いや、最近はどうも彼ら彼女らは、言葉や表現をあいまいにしたいときにZenを使っているような感じを受けます。
よくも悪くもZenは欧米社会に定着し、日本への関心を高める装置として機能してきたと言えるでしょう。
これも、1936年から1958年頃にかけて、日本の仏教哲学者・鈴木大拙(すずき・だいせつ)氏が欧米の大学を中心に、Zenを広めたからです。
文化交流をもっと推し進めよ
為政者は経済学を使って、インセンティブという「エサ」で人間を彼らの都合のいい方向に動かそうとしますが、学習をして教養を得た人間は自ら動くのです。
それも正しい方向に。
結果、インフレも失業もなくなるのではないか・・
でも、読者の皆様からは、「それはやっぱりムリ、理想論」というご意見を複数頂戴しています。

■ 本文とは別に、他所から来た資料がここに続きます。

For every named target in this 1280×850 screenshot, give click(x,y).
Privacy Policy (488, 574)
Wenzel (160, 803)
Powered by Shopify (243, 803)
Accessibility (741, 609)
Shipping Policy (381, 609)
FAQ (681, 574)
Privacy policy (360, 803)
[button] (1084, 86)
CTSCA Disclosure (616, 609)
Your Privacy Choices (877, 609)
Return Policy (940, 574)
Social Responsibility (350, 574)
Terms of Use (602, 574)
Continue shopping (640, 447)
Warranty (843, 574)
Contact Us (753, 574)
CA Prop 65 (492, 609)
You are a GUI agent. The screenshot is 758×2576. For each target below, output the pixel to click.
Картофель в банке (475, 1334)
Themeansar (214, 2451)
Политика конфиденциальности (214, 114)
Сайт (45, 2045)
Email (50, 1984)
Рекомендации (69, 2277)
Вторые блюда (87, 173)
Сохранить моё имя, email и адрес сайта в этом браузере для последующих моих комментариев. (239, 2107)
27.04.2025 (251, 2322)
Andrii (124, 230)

ただ、人間には、いまも、むかしも、足りない知性があると思うんですよ。
それは、「文化交流を通じて自他を理解する」、という知性です。
宗教でも、武道でも、学問でも、スポーツでもいい、単に日本人がパフォーマンスを見せるだけじゃなく、考えや意見を述べ、説明し、外国人と議論する、ということをやるべきだと思うんです。
「ジャパンキャラバン」を復活せよ
僕が高校生の頃、ジャパンキャラバン(Japan Caravan)、という催しがありました。
これは日本を代表する知識人たちが、チームを組んで世界中を回り日本を講義するという試みでした。

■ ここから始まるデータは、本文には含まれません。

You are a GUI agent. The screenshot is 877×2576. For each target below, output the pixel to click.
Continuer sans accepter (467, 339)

僕の記憶では当時国際商科大学教授の國弘正雄(くにひろ・まさお)氏などが中心となって、世界を回って日本を伝えていたはずです。
状況は、僕が拙い宗教講義を繰り広げた30年前と変わりませんよ。
日本だけじゃない、世界の国々も、自分たちを他国に伝えるような機会が持てないでおり、そこから得られる体感的な知識がすっぽり抜けてしまっている。
こういう体験的な知こそ、AIには絶対持てないものなのですが、その重要さをいま、誰も指摘しないんです。
インターネットのやりすぎなんですって。
インターネットの進化系のAIの時代は、もっと怖く、国際的な経験の重要さなんて、誰も発想すらできなくなっている。
その「ジャパン・キャラバン」ですが、今はインターネットで検索しても出てきませんね。
もう世の中から消え去った、昔の賢人たちの勇気あるチャレンジでした。
経済学に勝つ、国際経験から得られる知恵
経済学じゃなくて、人間学などと申し上げました。
そして、人間学の主役は「宗教を学ぶことだ」、などと熱を帯びてきた。
しまいには「宗教」から、「いや宗教でもなんでもいい、世界と話し合いをして、その交流の中から得られた知恵こそが、我々を真に賢くして、経済学に勝つ」なんてことになってしまいました。
とりとめのない一人勝手な議論になってしまい、申し訳ありません。